- 記述問題 A: 記録のうち、「value」という文字列を含む行の数を答えてください。数のみを記してください。

- 提供テキスト:
月とペンギンまで

 みんな殺して大団円。東京物語を思い出した(実写映画のやつ。原節子インベル)が、インベルと春香はまるで揺るぎなく周囲の右往左往を意に介さない。地球が救われるのはついでであってインベルにとって地球崩壊も人類滅亡もどうでもいいと全員に了解されたところで、前進する意志・存在する理由などという人の生との結びつきによって成立するような劇や物語の要素は消え去る。つまり実質的に人類が滅亡して終わりというどこぞの発動編ファーストインパクトや人類補完セカンドインパクトを踏襲しましたオチのためにいちいち無闇なエヴァネタを突っ込んだ。人類は進化しなくとも俺たちにはアイドルがいるという開き直りは人類が宇宙へ進出するためにリンミンメイをドサ回りさせたマクロスと対極の回答。もしくは天海春香がアイドルになるまでの話。

- 課題用記録:

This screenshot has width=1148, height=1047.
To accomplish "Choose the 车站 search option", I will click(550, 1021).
---
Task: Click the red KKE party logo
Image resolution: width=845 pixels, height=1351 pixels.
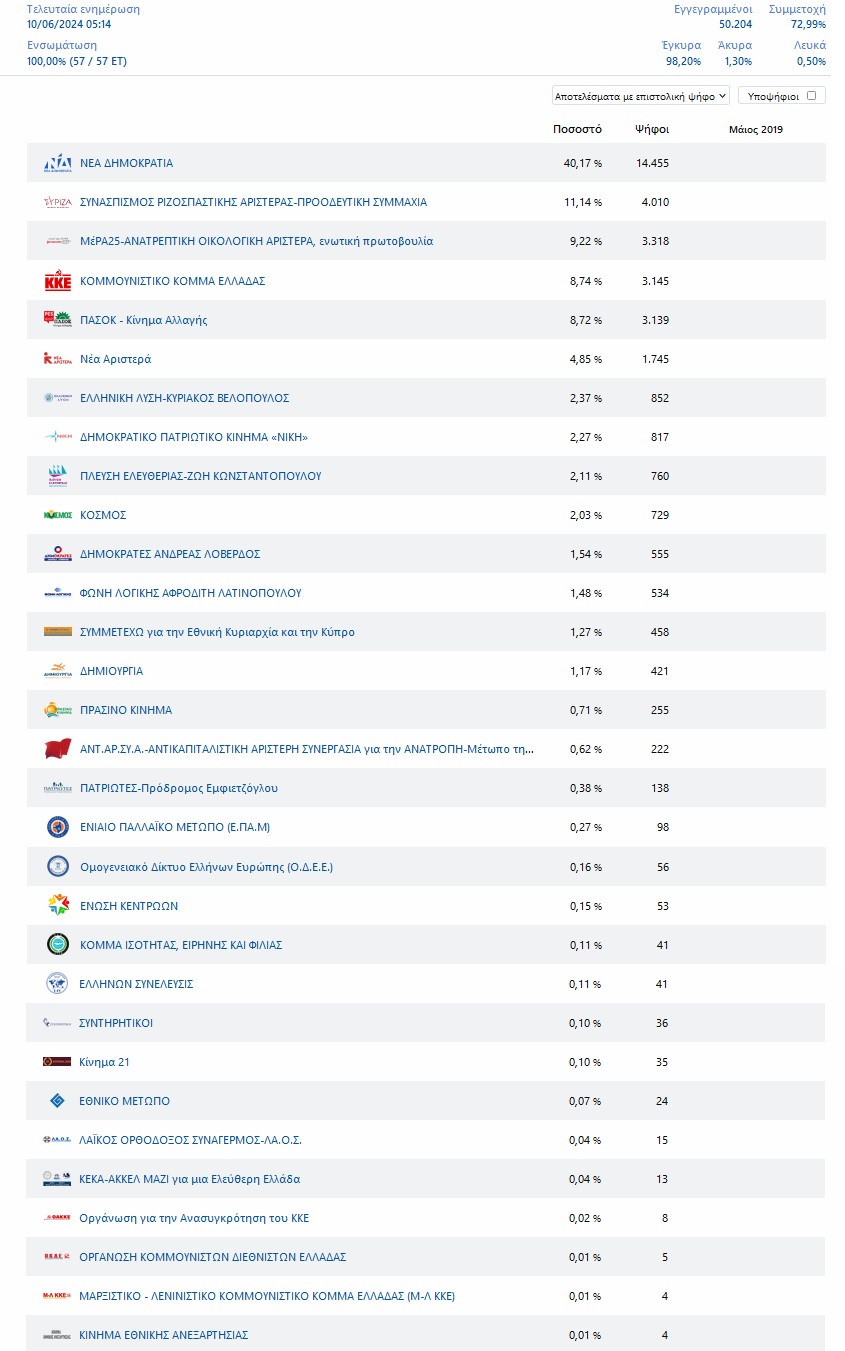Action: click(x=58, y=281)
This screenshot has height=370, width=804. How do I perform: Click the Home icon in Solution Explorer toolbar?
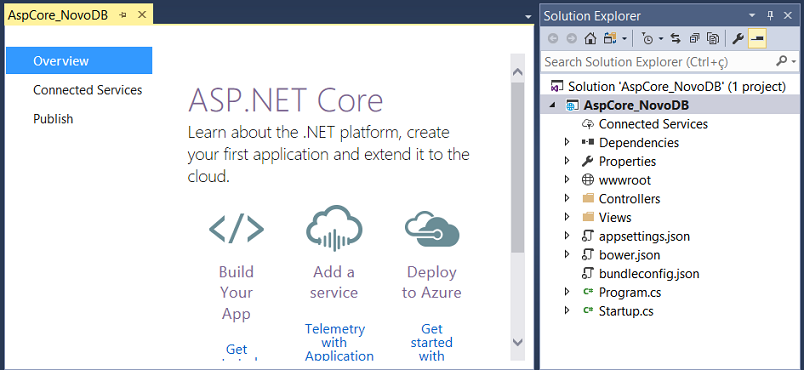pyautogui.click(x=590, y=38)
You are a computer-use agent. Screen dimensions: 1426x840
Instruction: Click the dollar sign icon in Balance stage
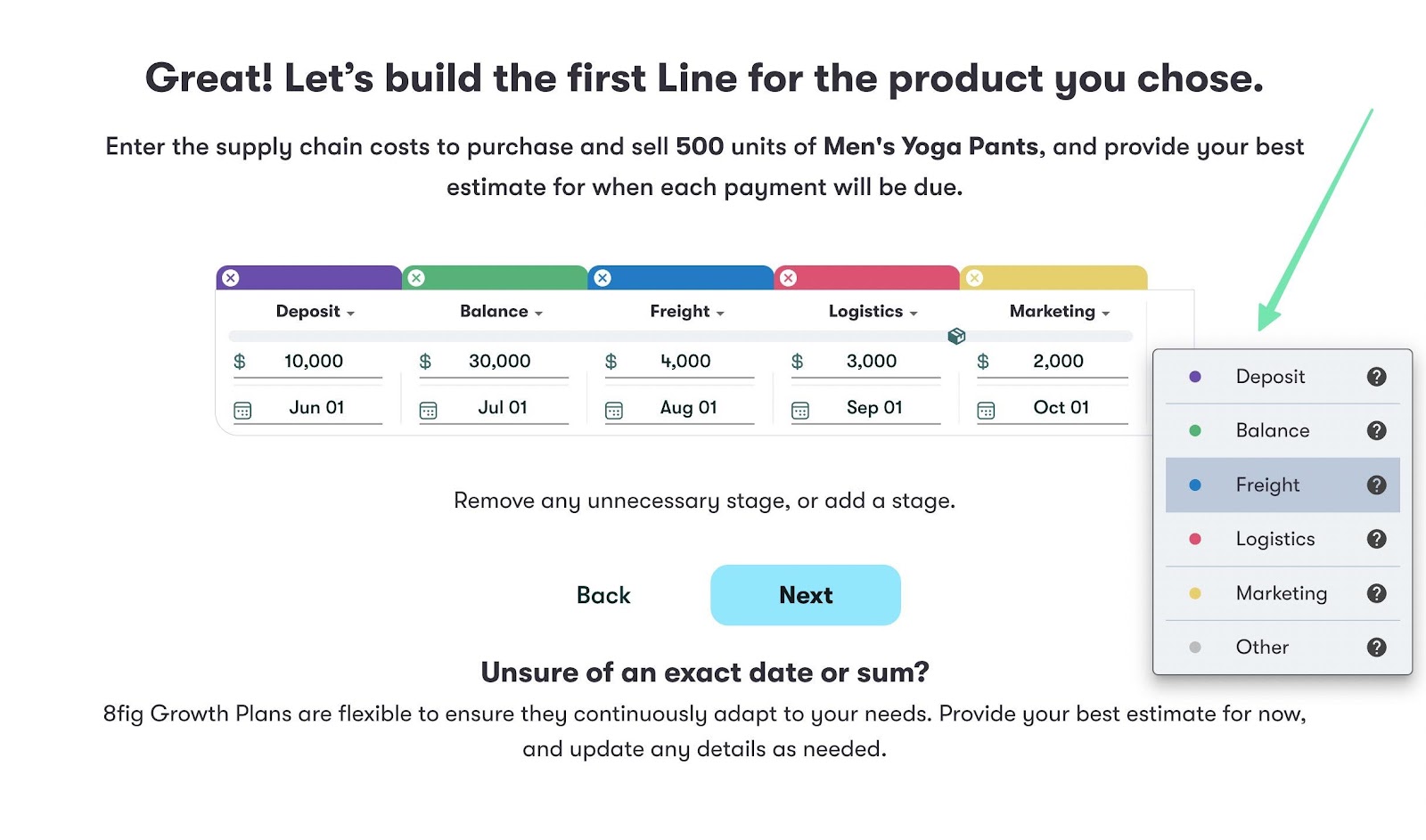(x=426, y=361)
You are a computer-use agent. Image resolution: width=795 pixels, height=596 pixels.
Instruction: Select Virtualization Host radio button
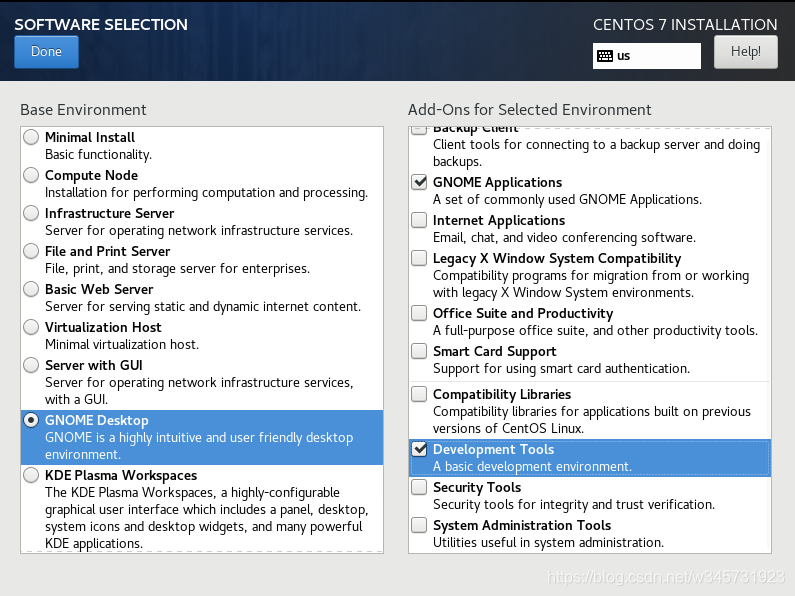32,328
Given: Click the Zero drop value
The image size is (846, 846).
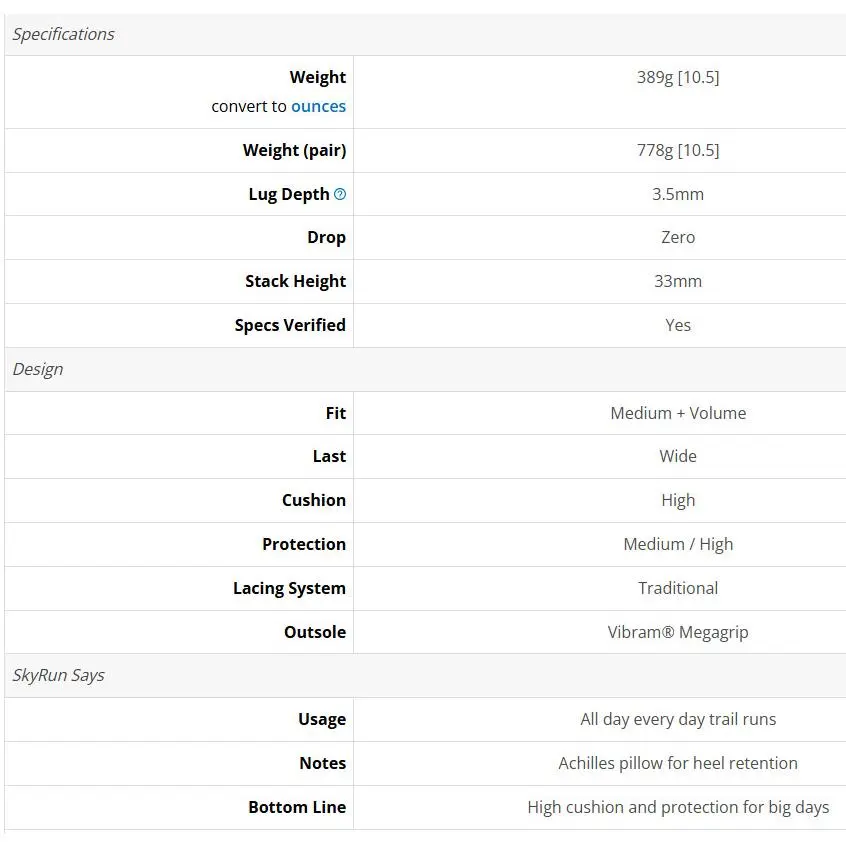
* * *
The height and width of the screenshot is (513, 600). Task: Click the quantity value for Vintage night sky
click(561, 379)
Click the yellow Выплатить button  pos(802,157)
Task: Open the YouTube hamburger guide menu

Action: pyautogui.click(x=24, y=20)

- 記述問題 B: 提供テキストの一部を一字一句違えずに書き写してください。「みんな殺して大団円。東京物語」を含む箇所から始め、「香がアイドルになるまでの話。」まで写したところで終えてください。

- 演習の解答 A: 2

- 演習の解答 B:
みんな殺して大団円。東京物語を思い出した(実写映画のやつ。原節子インベル)が、インベルと春香はまるで揺るぎなく周囲の右往左往を意に介さない。地球が救われるのはついでであってインベルにとって地球崩壊も人類滅亡もどうでもいいと全員に了解されたところで、前進する意志・存在する理由などという人の生との結びつきによって成立するような劇や物語の要素は消え去る。つまり実質的に人類が滅亡して終わりというどこぞの発動編ファーストインパクトや人類補完セカンドインパクトを踏襲しましたオチのためにいちいち無闇なエヴァネタを突っ込んだ。人類は進化しなくとも俺たちにはアイドルがいるという開き直りは人類が宇宙へ進出するためにリンミンメイをドサ回りさせたマクロスと対極の回答。もしくは天海春香がアイドルになるまでの話。